» **Exercise aim**:
In the records that follow, the lines from the one containing "Screen dimensions: 1512x789" to the one containing "You are a computer-use agent. The", inclusive, are to be given again exactly.

» **Exercise data**:
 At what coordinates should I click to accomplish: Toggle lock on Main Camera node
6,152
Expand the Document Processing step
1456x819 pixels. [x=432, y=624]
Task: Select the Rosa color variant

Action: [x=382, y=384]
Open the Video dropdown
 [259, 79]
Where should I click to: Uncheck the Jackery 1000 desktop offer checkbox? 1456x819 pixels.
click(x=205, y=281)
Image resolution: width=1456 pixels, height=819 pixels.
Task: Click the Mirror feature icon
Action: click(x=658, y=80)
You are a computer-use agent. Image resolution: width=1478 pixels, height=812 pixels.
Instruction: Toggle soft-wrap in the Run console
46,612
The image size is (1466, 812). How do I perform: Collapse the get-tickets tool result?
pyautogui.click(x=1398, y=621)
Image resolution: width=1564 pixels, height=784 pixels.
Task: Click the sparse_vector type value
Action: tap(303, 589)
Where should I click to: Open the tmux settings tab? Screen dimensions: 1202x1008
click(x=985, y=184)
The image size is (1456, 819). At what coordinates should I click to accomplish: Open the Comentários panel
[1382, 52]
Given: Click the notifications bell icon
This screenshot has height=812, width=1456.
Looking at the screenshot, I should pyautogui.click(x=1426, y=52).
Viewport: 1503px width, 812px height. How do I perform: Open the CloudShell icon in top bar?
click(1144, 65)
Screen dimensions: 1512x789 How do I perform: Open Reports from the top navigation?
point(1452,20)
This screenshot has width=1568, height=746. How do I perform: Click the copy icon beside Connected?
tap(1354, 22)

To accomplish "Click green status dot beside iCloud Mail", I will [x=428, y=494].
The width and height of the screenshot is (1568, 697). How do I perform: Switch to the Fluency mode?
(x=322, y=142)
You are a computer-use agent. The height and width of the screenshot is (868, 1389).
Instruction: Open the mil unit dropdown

» **Output below**:
Screen dimensions: 1512x789 How do I perform: Open Reports from the top navigation?
point(1452,20)
This screenshot has width=1568, height=746. How do I perform: Click the copy icon beside Connected?
tap(1354, 22)

To accomplish "Click green status dot beside iCloud Mail", I will [x=428, y=494].
The width and height of the screenshot is (1568, 697). How do I perform: Switch to the Fluency mode?
(x=322, y=142)
You are a computer-use agent. The height and width of the screenshot is (868, 1389).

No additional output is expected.